Court decisions on these and other issues have become a toxic morass of contradictory rulings, with "acceptable" procedures varying wildly from state to state, all awaiting final rulings from a heavily politicized SCOTUS.
As elsewhere, the universal ballot mailing has been strongly endorsed by Nevada's duly elected governor, by its legislature (the first in U.S. history with a majority of women) and by its secretary of state. Such procedures have been standard practice in Colorado, Utah, Oregon, Washington and Hawaii for many years.
When the bill passed the Nevada legislature and was signed by its governor in early August, Trump sued.
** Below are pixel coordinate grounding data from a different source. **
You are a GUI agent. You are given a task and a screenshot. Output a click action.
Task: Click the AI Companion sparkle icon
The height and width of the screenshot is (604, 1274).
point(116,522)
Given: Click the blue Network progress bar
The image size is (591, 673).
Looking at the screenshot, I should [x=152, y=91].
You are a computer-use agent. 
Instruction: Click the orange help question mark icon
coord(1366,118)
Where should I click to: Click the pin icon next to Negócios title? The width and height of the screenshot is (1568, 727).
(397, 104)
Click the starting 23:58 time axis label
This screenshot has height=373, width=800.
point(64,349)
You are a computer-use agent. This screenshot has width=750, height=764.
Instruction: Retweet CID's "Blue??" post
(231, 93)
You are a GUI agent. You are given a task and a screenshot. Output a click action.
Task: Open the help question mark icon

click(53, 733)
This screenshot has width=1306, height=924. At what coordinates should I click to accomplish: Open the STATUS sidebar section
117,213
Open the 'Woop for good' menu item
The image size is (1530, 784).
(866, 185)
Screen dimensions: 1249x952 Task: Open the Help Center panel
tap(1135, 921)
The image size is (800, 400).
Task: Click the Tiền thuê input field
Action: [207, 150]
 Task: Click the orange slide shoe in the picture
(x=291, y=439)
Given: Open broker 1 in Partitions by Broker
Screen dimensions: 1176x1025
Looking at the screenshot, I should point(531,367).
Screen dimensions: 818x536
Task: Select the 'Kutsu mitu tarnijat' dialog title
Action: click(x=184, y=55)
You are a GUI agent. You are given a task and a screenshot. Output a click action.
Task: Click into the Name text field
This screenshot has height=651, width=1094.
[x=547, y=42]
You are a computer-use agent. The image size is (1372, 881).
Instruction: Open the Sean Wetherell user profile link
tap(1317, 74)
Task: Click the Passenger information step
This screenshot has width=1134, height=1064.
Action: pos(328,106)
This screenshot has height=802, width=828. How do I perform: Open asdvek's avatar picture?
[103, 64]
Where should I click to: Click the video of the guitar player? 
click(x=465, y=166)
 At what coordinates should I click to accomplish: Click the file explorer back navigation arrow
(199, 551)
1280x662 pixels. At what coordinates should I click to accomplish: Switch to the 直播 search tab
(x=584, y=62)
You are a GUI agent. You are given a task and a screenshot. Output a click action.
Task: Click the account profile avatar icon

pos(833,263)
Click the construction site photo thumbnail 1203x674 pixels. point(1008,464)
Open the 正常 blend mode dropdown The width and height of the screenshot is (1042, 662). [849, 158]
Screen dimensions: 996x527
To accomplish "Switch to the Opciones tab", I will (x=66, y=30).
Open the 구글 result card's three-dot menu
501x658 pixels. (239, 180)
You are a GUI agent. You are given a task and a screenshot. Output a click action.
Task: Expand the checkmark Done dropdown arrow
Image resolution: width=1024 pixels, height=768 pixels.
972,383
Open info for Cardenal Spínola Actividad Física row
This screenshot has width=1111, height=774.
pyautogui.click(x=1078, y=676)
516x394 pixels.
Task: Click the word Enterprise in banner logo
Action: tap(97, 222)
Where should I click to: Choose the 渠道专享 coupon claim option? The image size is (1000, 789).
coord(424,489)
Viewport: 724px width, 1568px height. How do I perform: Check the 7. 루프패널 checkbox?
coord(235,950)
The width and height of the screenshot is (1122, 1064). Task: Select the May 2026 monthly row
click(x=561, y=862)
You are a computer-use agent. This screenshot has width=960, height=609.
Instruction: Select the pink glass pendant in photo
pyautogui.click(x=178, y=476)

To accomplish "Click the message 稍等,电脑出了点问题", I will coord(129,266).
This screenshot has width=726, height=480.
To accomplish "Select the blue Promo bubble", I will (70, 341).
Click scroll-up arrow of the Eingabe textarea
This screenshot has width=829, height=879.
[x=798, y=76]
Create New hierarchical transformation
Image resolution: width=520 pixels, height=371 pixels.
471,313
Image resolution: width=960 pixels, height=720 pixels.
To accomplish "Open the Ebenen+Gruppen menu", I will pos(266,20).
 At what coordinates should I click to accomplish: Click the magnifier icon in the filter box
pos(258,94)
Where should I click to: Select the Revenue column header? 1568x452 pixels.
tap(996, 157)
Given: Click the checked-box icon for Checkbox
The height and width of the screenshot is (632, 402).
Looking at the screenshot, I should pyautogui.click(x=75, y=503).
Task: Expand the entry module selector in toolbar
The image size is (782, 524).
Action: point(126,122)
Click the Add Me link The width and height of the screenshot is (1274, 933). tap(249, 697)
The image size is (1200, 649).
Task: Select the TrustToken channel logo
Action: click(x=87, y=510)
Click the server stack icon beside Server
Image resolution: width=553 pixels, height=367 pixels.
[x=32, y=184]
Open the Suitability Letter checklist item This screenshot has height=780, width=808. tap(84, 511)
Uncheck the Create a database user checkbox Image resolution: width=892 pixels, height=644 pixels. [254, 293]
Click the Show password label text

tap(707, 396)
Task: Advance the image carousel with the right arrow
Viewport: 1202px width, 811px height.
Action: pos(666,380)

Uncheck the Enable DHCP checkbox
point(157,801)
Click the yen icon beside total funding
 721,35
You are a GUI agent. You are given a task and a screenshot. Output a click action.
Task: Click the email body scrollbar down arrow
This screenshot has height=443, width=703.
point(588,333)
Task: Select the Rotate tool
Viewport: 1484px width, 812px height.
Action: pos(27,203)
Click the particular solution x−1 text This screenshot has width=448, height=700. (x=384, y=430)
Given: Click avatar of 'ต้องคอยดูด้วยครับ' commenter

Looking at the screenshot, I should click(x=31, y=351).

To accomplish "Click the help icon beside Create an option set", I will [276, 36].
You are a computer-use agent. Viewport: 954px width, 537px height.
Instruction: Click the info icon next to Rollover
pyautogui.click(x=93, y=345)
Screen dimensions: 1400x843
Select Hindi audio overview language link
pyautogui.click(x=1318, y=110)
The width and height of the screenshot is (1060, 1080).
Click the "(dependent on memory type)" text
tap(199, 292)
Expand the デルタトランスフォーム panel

Nevada's Republican Secretary of State, Barbara Cegavske, moved to dismiss, arguing that, "Absent a concrete and particularized injury to plaintiffs, the court has no jurisdiction to intervene in election preparations. Because Plaintiffs have failed to plead facts from which one might reasonably infer that an injury is actual and imminent, not hypothetical, the court should dismiss their claims for lack of jurisdiction."
In other words Nevada to Trump: drop dead.
As per its legislation, the state has already begun counting ballots. As they are coming in almost entirely on paper, they will be counted almost entirely on digital scanners, which can produce an extremely accurate and rapid vote count.
Trump has trailed consistently in Nevada's public opinion polls. With a fair vote count, he is widely expected to lose a state carried by Hillary Clinton in 2016 by about 2.5 percent.
But now that he's added another right-wing extremist to the Supreme Court, Trump is certain to use this suit as a vehicle to undermine the Nevada election and with it, the nation's as a whole.